Nor were the Dakotans happy. Without some sort of mortgage financing, which at the conclusion of the process would have been passed along to the co-operative, the tenants could not possibly afford to buy the building back from Glickman. And without financing Mr. Glickman would find himself the landlord-tenant of a seventy-five-year-old building that was losing money at an alarming rate. Finally, the Glickman Corporation had been turned down by every major New York bank and insurance company. Indeed, it looked as though the whole co-operative idea was about to fall through. At one emotional tenants' meeting during that uncertain period, both Ernest Gross and C. D. Jackson announced that if the plan failed, they would “leave the country” and “forever.”

Mr. Glickman then consulted another New York real estate firm, Charles F. Noyes & Company, which suggested that he might do better shopping for a mortgage out of town, where the Dakota and its special problems were not as well known. Glickman turned to Chicago where, to his great relief, he found a mortgagor in the First National Bank of Chicago, which was acting as trustee for the General Motors Salaried Employees Pension Fund.
*
With this loan Glickman got his cash back, as well as a viable mortgage that he could pass along to the Dakota at the conclusion of the negotiations.

Next began the lengthy process of assessing and pricing individual apartments and selling them to their tenants. Now the New York banks were in a more helpful mood. In April 1961 the Chase Manhattan Bank offered to help tenants with one half of their purchase costs, and at an interest rate of just 3 ½ percent for two years. This was good
news. A polling of tenants was started to determine which tenants wanted to buy and which did not. But suddenly there were unexpected difficulties in what was called “the musical chairs problem.”

It was, indeed, a case of musical apartments. A number of Dakotans, understandably, had decided that they did not want or could not afford to buy their apartments, and they began making plans to move elsewhere. Others wanted to buy apartments, but not necessarily the ones they were living in at the time. Some wanted more space, some wanted less. Plans were conceived whereby walls would be cut through in order to annex adjoining rooms from other apartments, while still others wanted to divide certain larger apartments and turn them into several smaller ones. No one, it suddenly seemed, was entirely happy with the space he or she was being offered, and throughout the early summer of 1961 there was a great deal of bickering among the Dakotans, as well as a certain amount of wheeling and dealmaking as tenants haggled among themselves over concessions and trade-offs of apartments and pieces of apartments. Over this confused situation Ernest Gross, C. D. Jackson and Louis Glickman did their best to maintain some sort of order. Mr. Glickman worked on an apartment-pricing formula based on cubic footage, view, number of bathrooms, general condition and other matters. When prices were quoted there was more unhappiness. “A lot of people squawked,” Glickman recalls, “but believe me I got them very reasonable prices.” Indeed, by today's New York prices the Dakota's prices do seem reasonable. For seven rooms with two baths and three fireplaces, a typical price was $45,000. Lauren Bacall's fourth-floor spread facing the Park was priced at $53,340. The smallest flats—one-bedroom, one-bath, nonhousekeeping units that had been guest rooms on the second floor—were priced at $4,410.

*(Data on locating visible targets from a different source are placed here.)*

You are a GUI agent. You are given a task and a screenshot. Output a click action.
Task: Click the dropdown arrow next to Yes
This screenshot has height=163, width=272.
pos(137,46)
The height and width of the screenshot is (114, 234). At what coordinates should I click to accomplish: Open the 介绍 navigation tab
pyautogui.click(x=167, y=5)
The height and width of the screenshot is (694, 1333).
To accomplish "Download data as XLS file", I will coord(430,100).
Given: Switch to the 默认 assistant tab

But there was sudden consternation in the building when the New York
Times
published an article about the new Mayfair Tower that was to be erected next door, above what had been the parking lot. The
Times
described the project as a “middle-income development.” This, to the Dakotans' way of thinking, sounded as though the immediate neighborhood would be drastically downgraded. Their proposed investments in the building would be damaged if the block slithered down to “middle income.” Hastily, Mr. Glickman assured a tenants' meeting that the
Times
had its facts all wrong, as in fact it had.

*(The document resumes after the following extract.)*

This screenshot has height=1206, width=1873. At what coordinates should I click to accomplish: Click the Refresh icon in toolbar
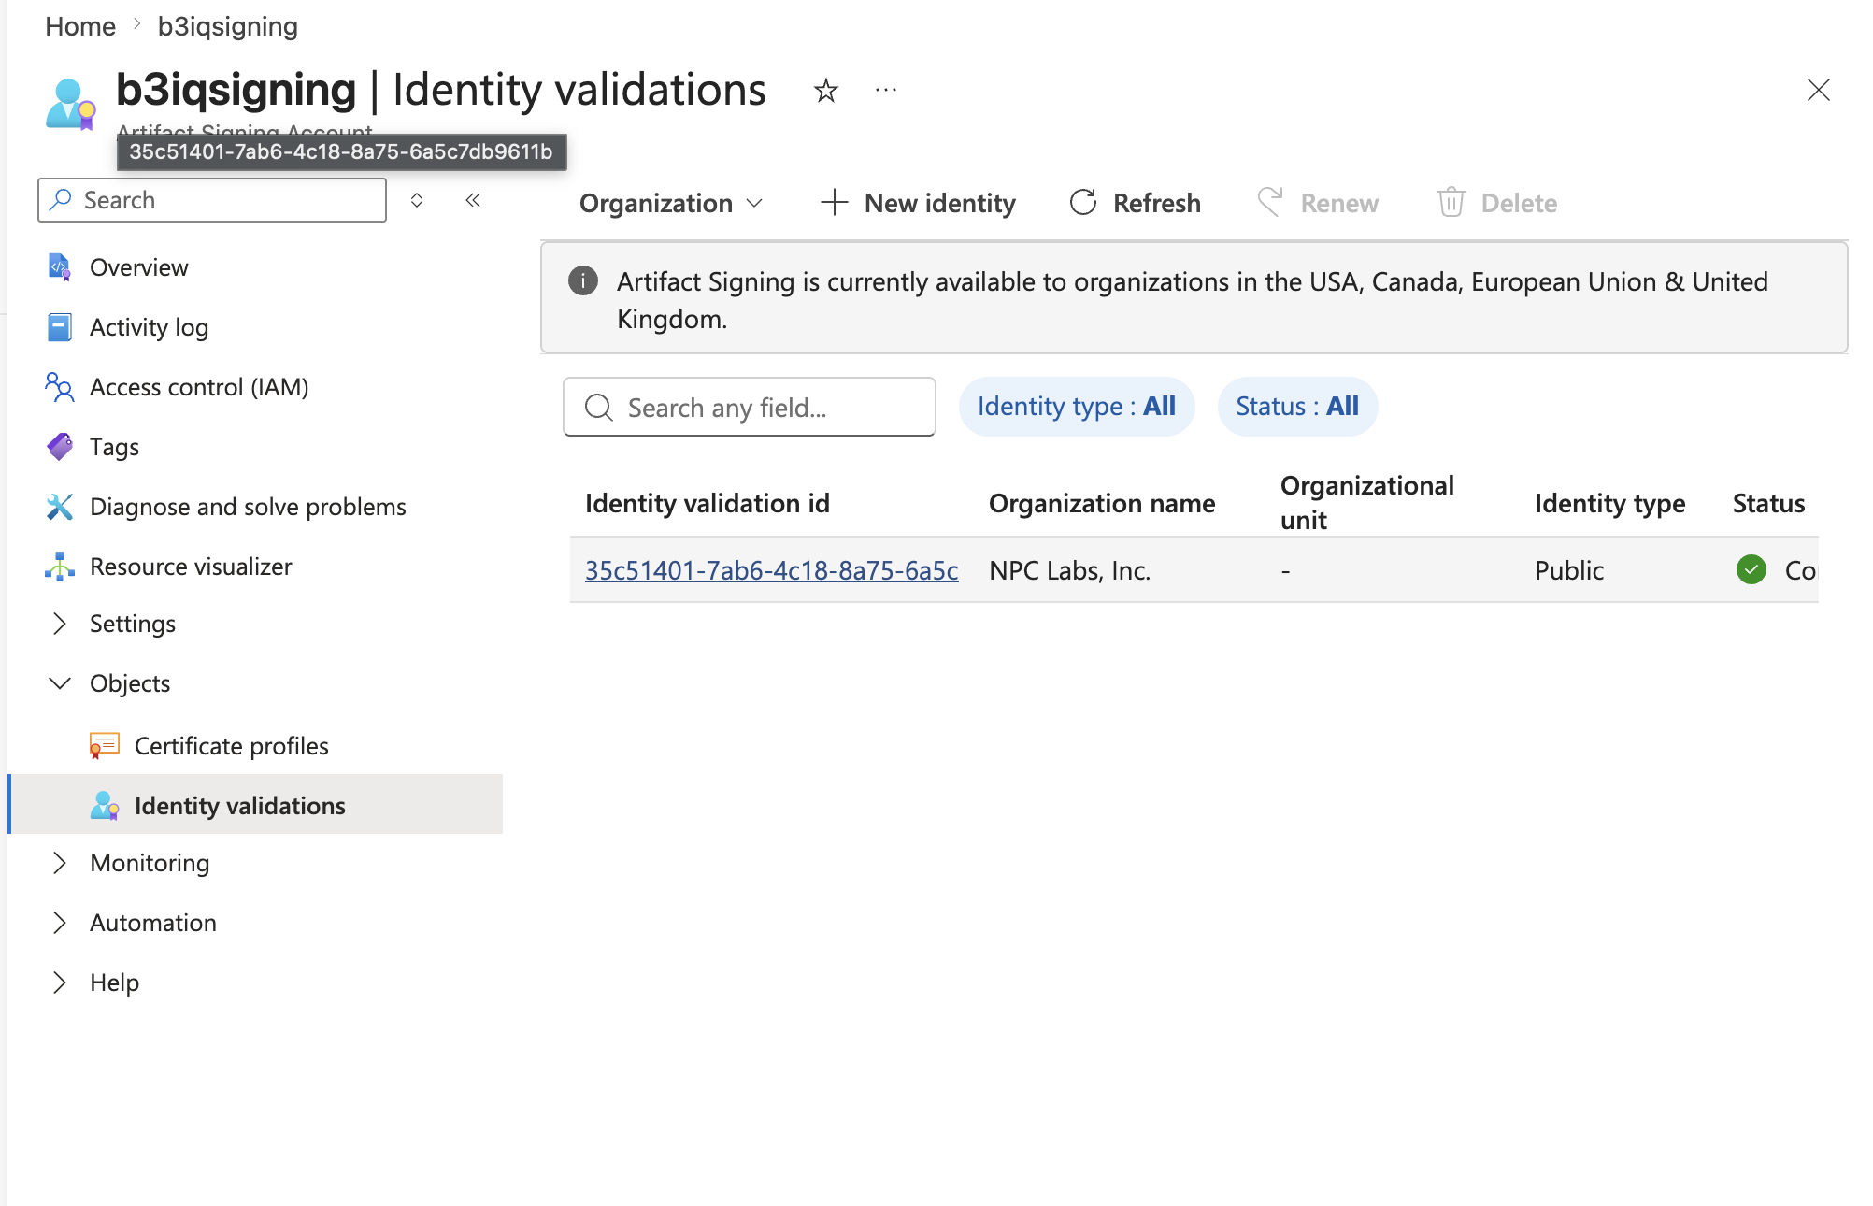coord(1082,202)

Still, despite these setbacks, the building moved steadily toward its
goal of becoming a co-operative and toward the necessary approval by 35 percent of the tenants. Thirty percent had approved, then 31. In June, however, a loud dissonant voice was suddenly heard. It belonged to one William J. Quinlan, a young lawyer who had been a resident of the building for thirty-one years, “since age one.” In a fourteen-page, single-spaced typewritten memorandum, Mr. Quinlan objected to the way almost everything was being handled. He seemed to feel that there was an alternate way by which the tenants could keep their apartments without turning the building into a co-operative. Mr. Quinlan's notion seemed to be that the tenants could hold onto the building by exercising squatters' rights.

At the meeting that was quickly called to discuss the Quinlan uprising, Ernest Gross announced that he found the Quinlan memo “a confused document,” and suggested that it be ignored. But it was not to be that simple. Mr. Quinlan had already gathered powerful supporters in the building, including Mr. Joseph J. Noble, another lawyer, and Jo Mielziner who, among other things, was one man in the Dakota whom nearly everyone liked. Presently Mr. Quinlan was calling tenants' meetings of his own, conspicuously not inviting Gross, Jackson or Glickman to attend them. All through June the Quinlan momentum gathered while the Dakota's original rescue team struggled to hang on to the reins. The new co-operative, technically a venture “with others in a common effort,” was beginning to seem more like a rout.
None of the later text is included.